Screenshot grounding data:
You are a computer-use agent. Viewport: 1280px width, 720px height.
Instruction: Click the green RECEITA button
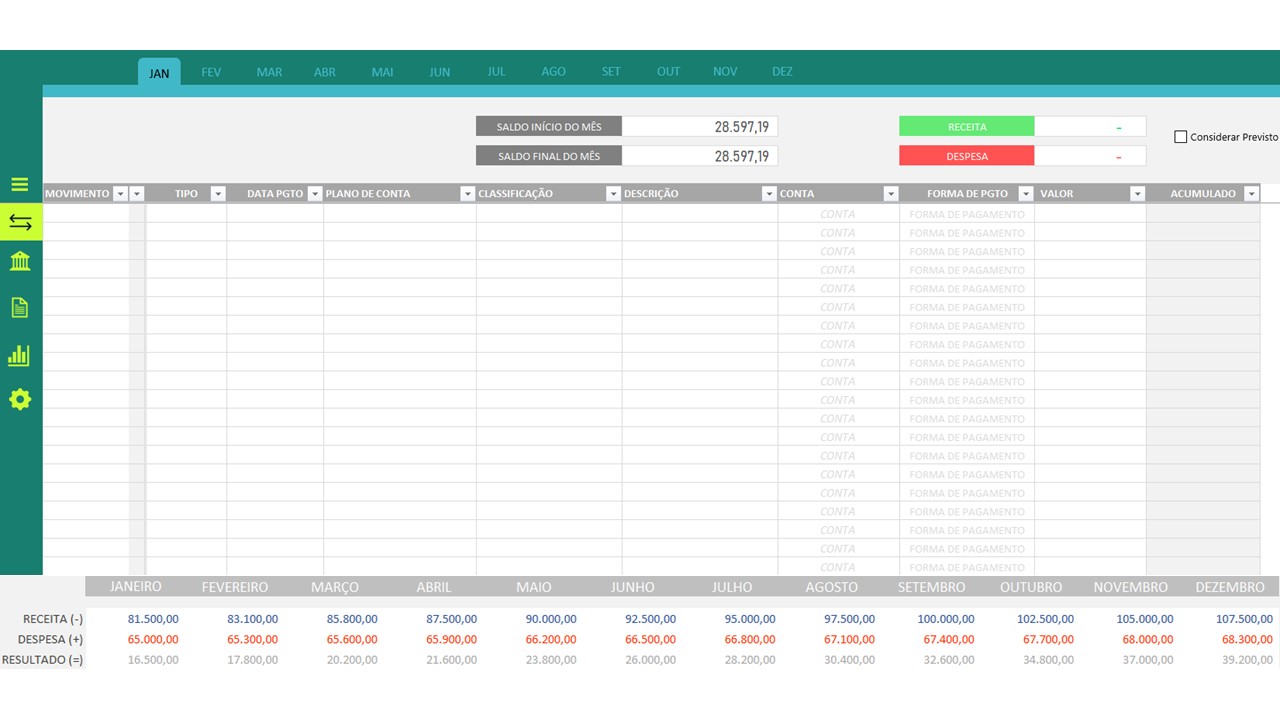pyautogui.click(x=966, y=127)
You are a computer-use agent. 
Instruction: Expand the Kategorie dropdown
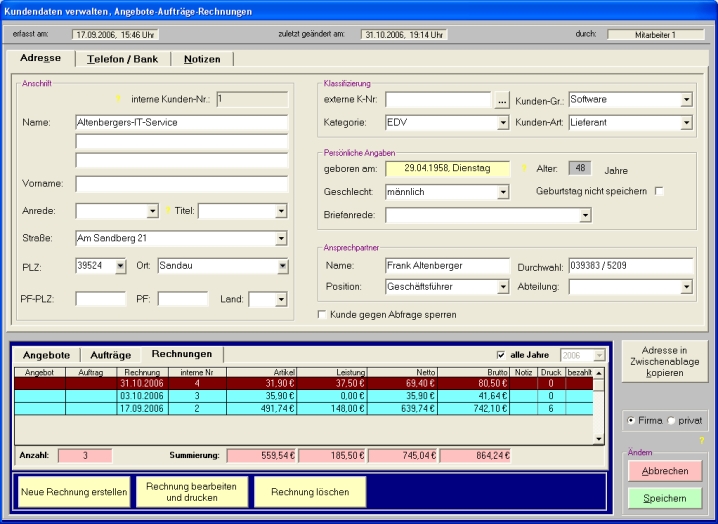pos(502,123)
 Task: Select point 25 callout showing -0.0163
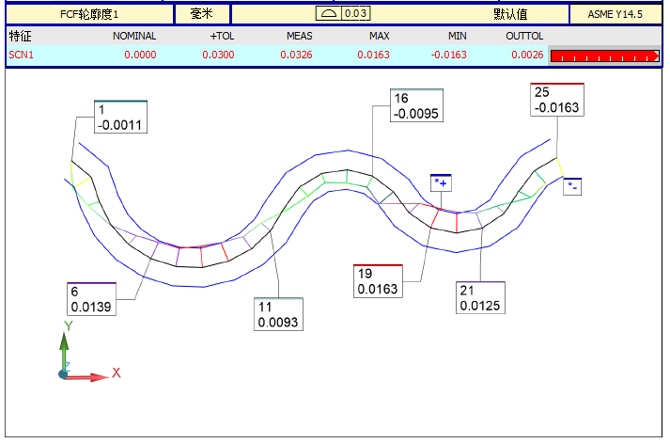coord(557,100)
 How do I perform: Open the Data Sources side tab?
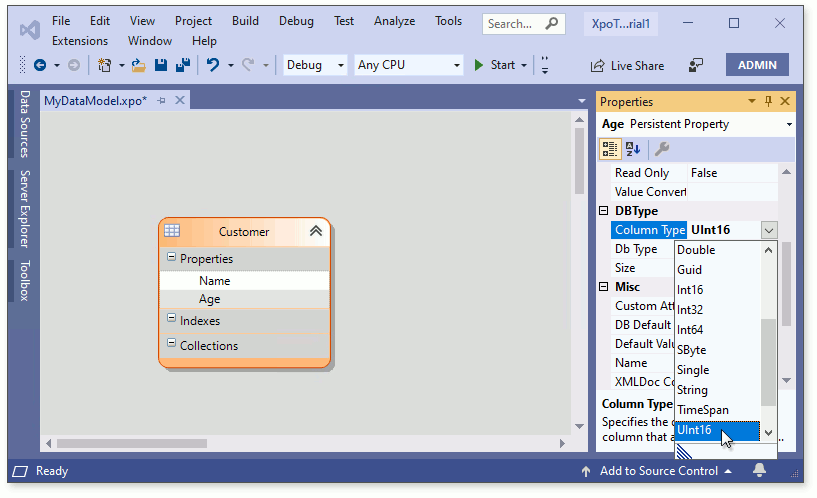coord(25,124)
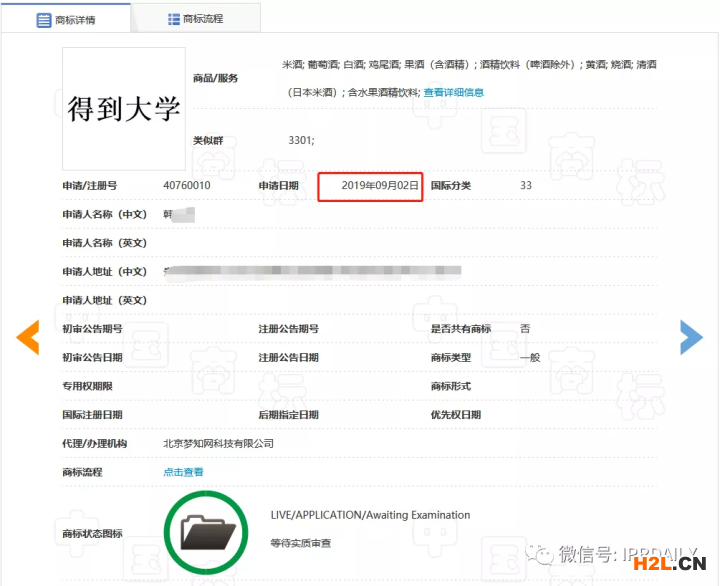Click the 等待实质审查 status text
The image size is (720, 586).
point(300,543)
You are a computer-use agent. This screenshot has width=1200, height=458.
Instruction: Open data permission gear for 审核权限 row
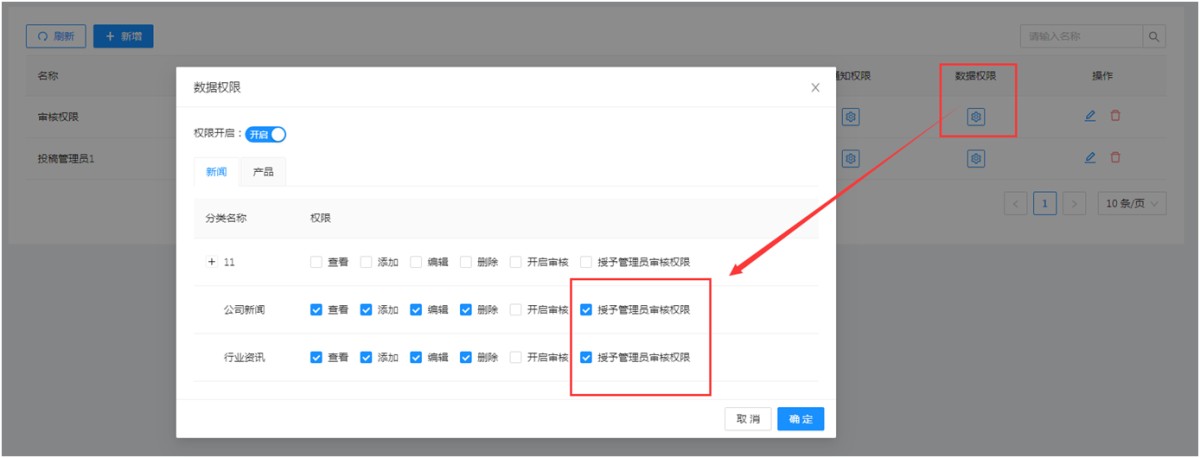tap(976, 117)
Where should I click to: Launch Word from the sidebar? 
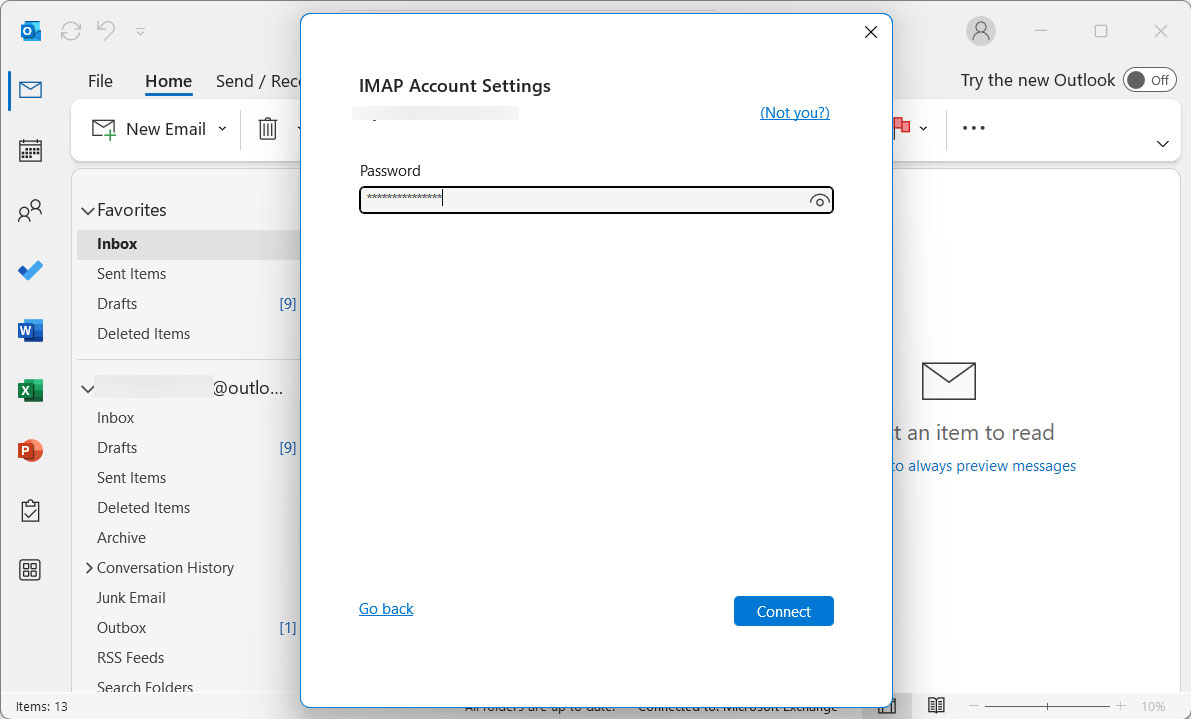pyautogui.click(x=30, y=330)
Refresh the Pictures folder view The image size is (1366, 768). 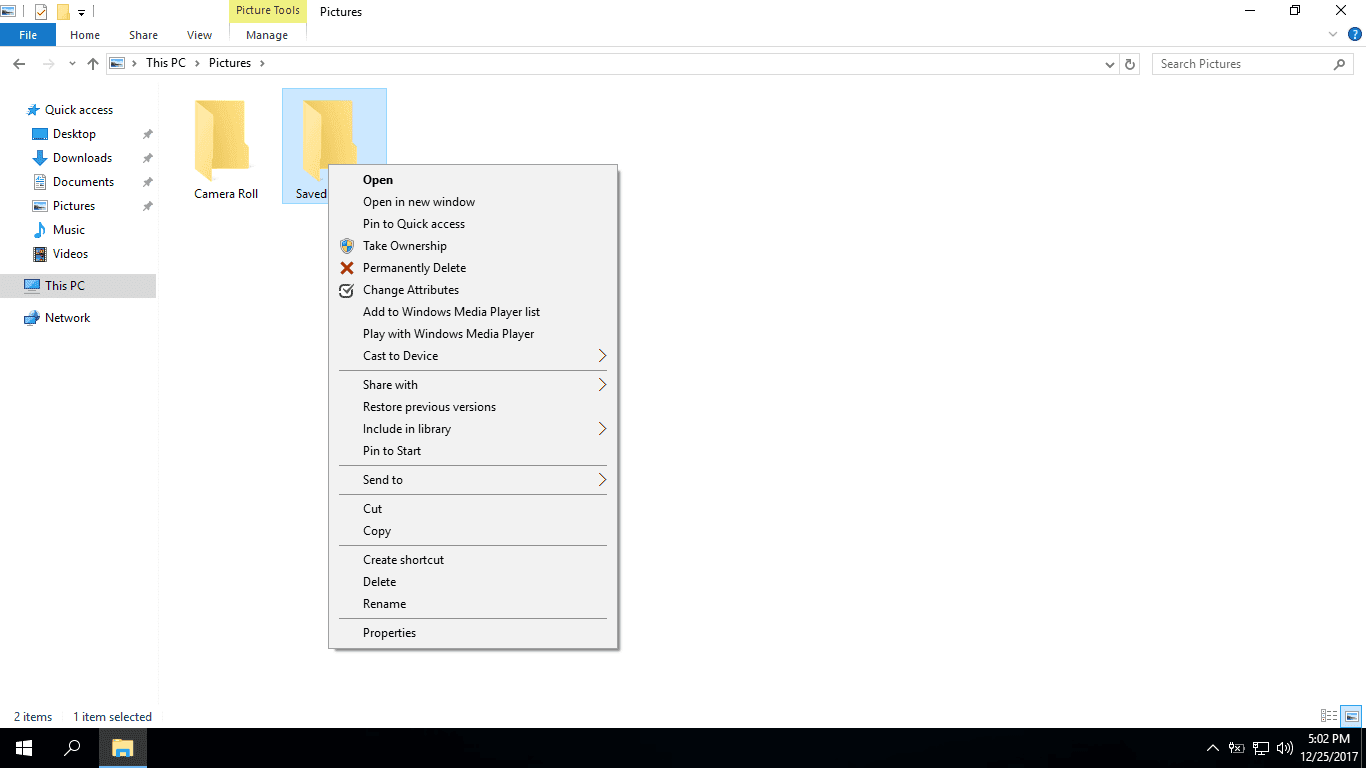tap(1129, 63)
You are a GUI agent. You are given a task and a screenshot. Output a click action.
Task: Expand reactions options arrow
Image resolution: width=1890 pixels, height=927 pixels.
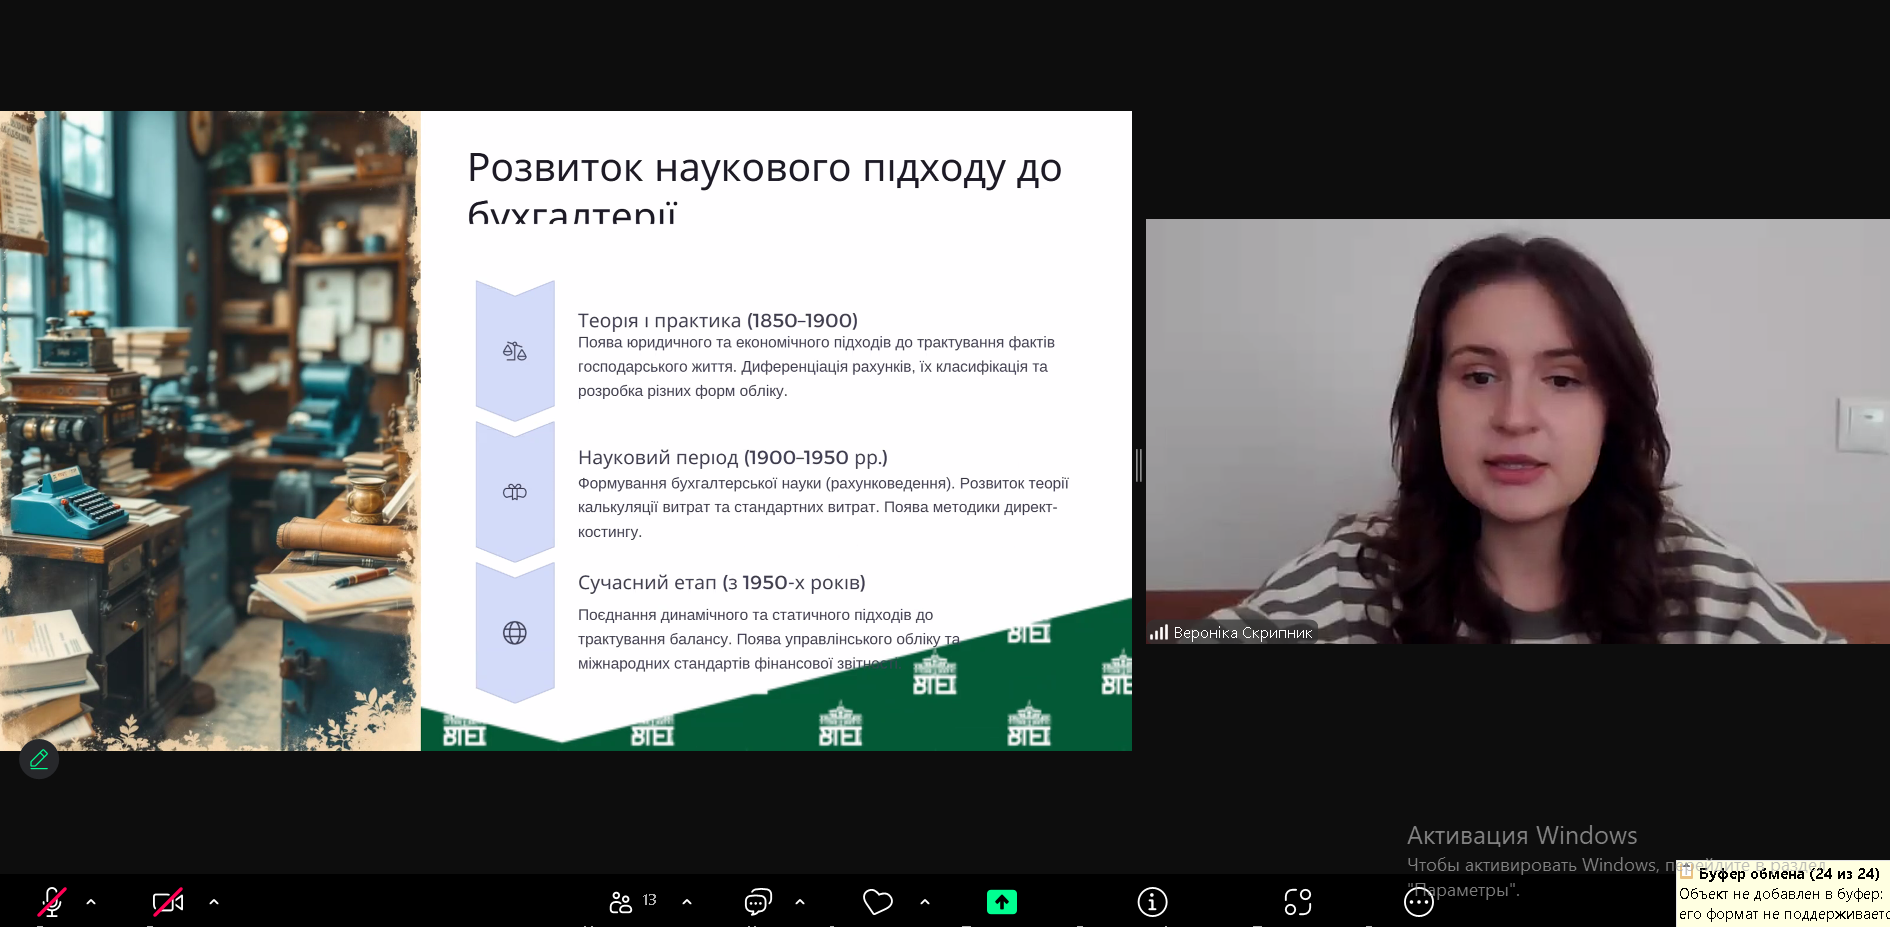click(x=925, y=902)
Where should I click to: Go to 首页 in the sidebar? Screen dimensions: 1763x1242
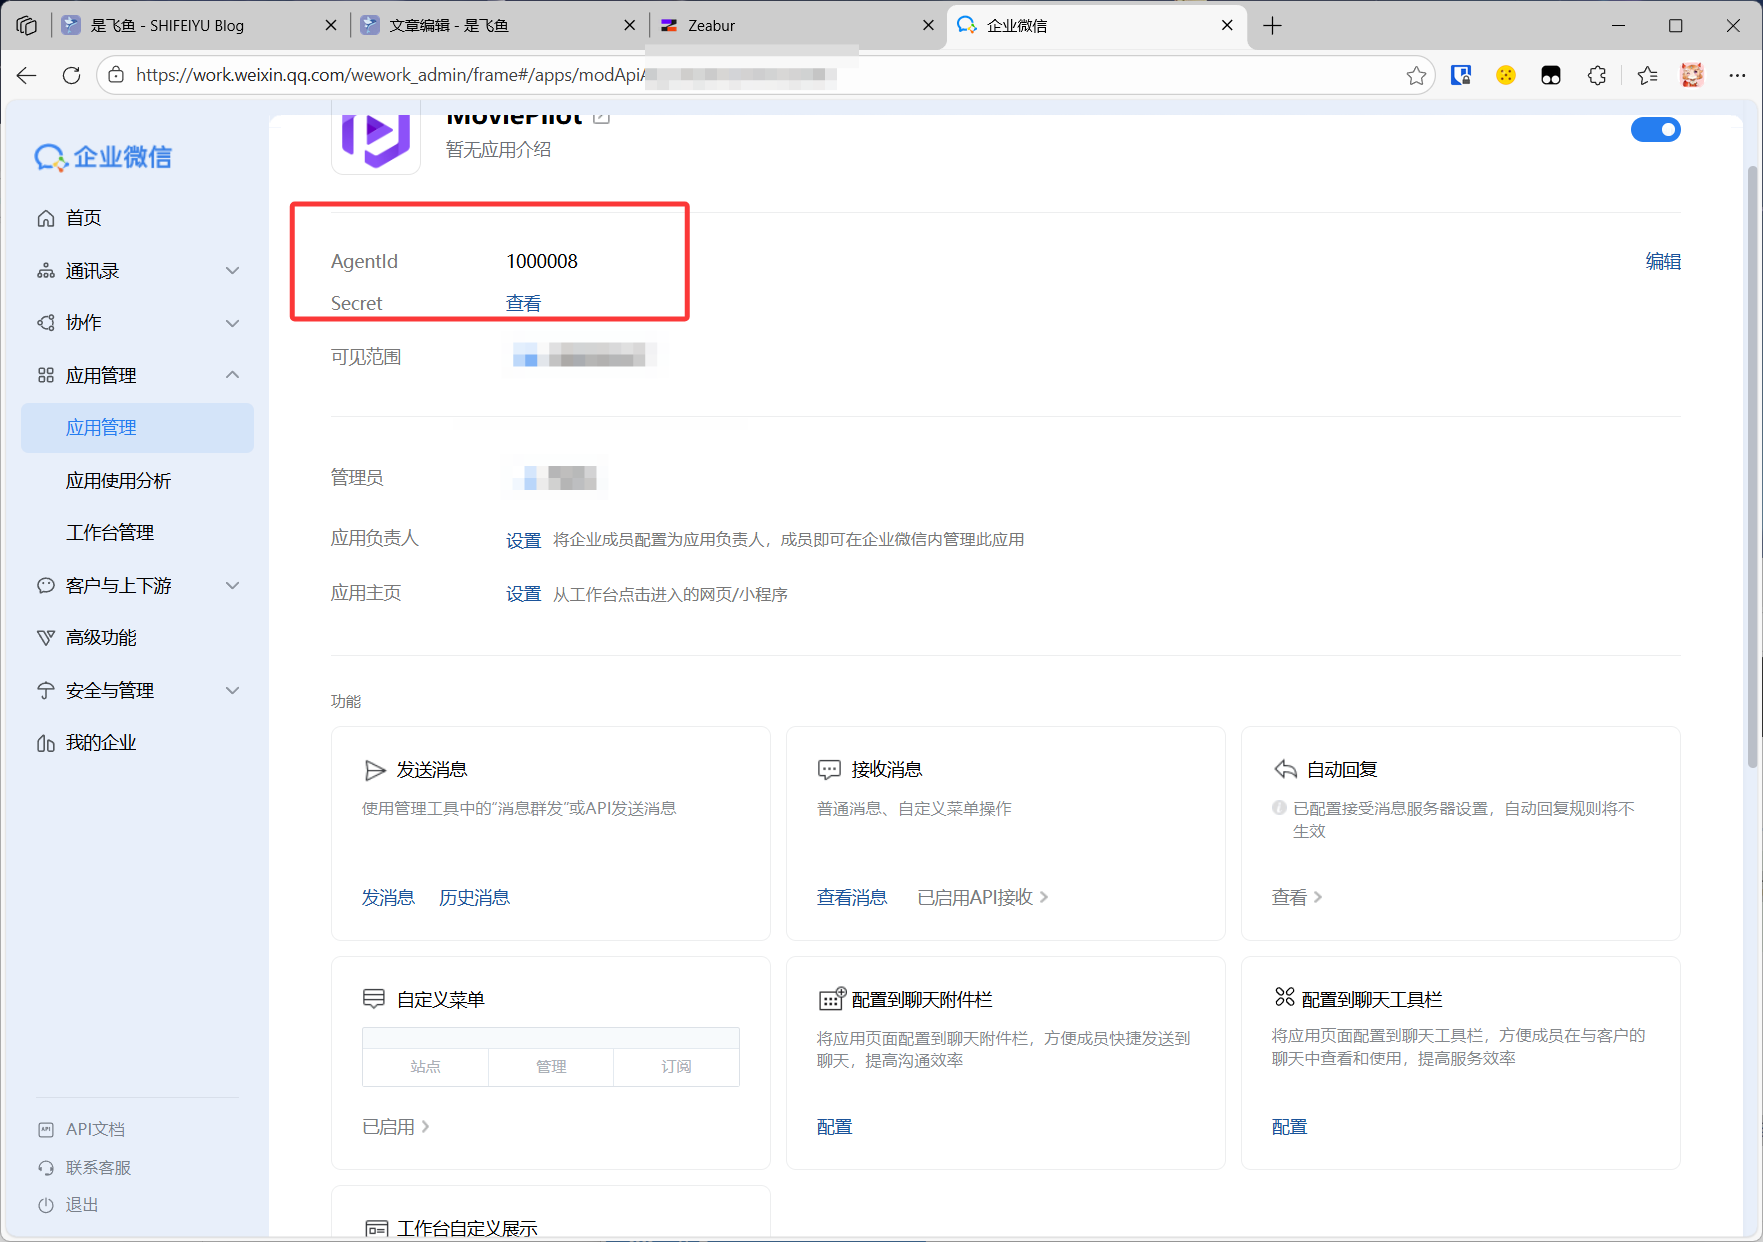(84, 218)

*ABOUT THIS EXERCISE*
Give back, word for word, the lines from the line that contains "Where should I click to: Go" through the last line of the records, with no pictures and nothing else.

*SOLUTION TO THIS PROBLEM*
Where should I click to: Go to 首页 in the sidebar? Screen dimensions: 1763x1242
(84, 218)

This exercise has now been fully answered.